**What you need to do:** Filter the lines below, copying only those with the string "width".

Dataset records
*****

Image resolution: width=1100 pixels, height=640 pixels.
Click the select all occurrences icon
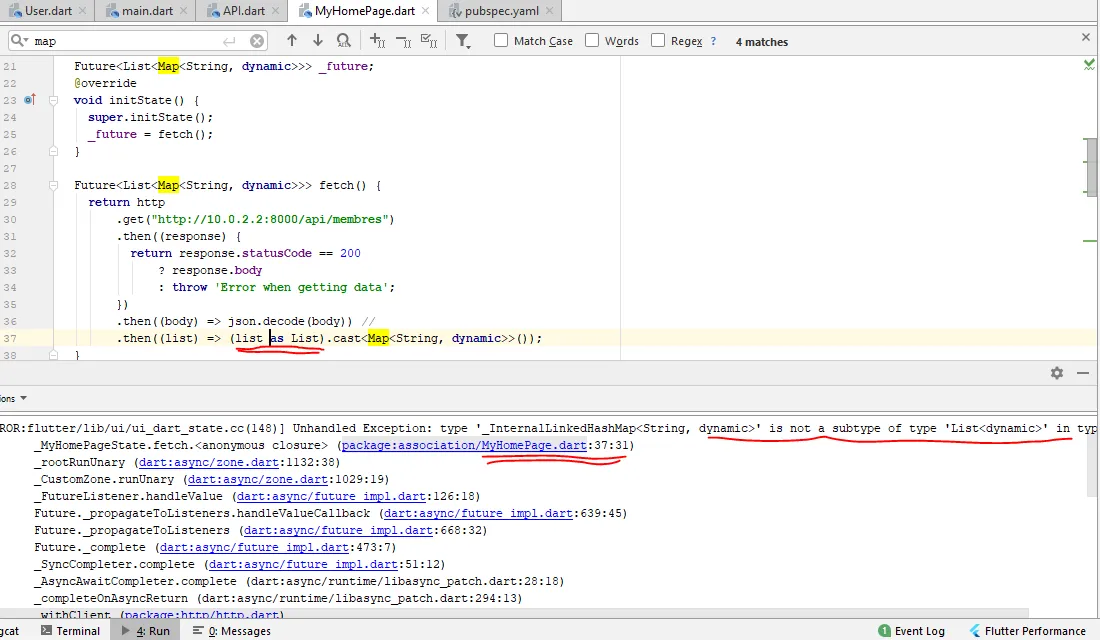(x=429, y=41)
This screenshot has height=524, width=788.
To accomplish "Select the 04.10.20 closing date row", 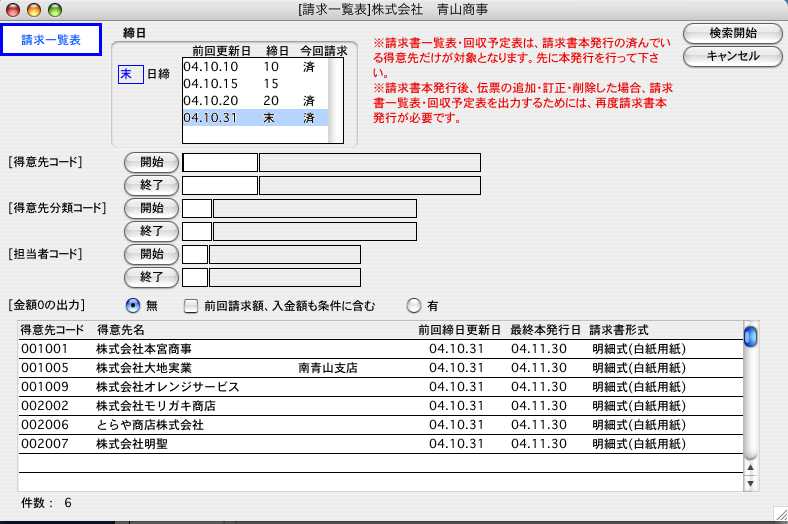I will pos(255,101).
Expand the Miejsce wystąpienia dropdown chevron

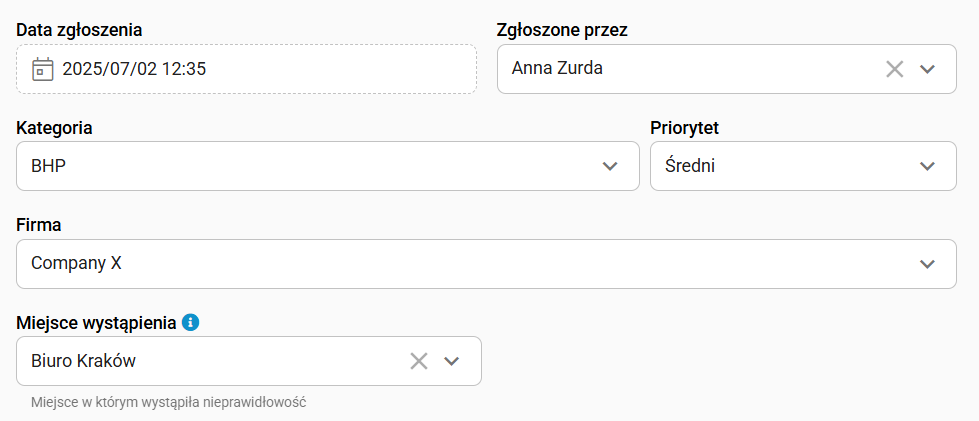(451, 361)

*****

**Finished task:**
Image resolution: width=1100 pixels, height=640 pixels.
This screenshot has height=524, width=788.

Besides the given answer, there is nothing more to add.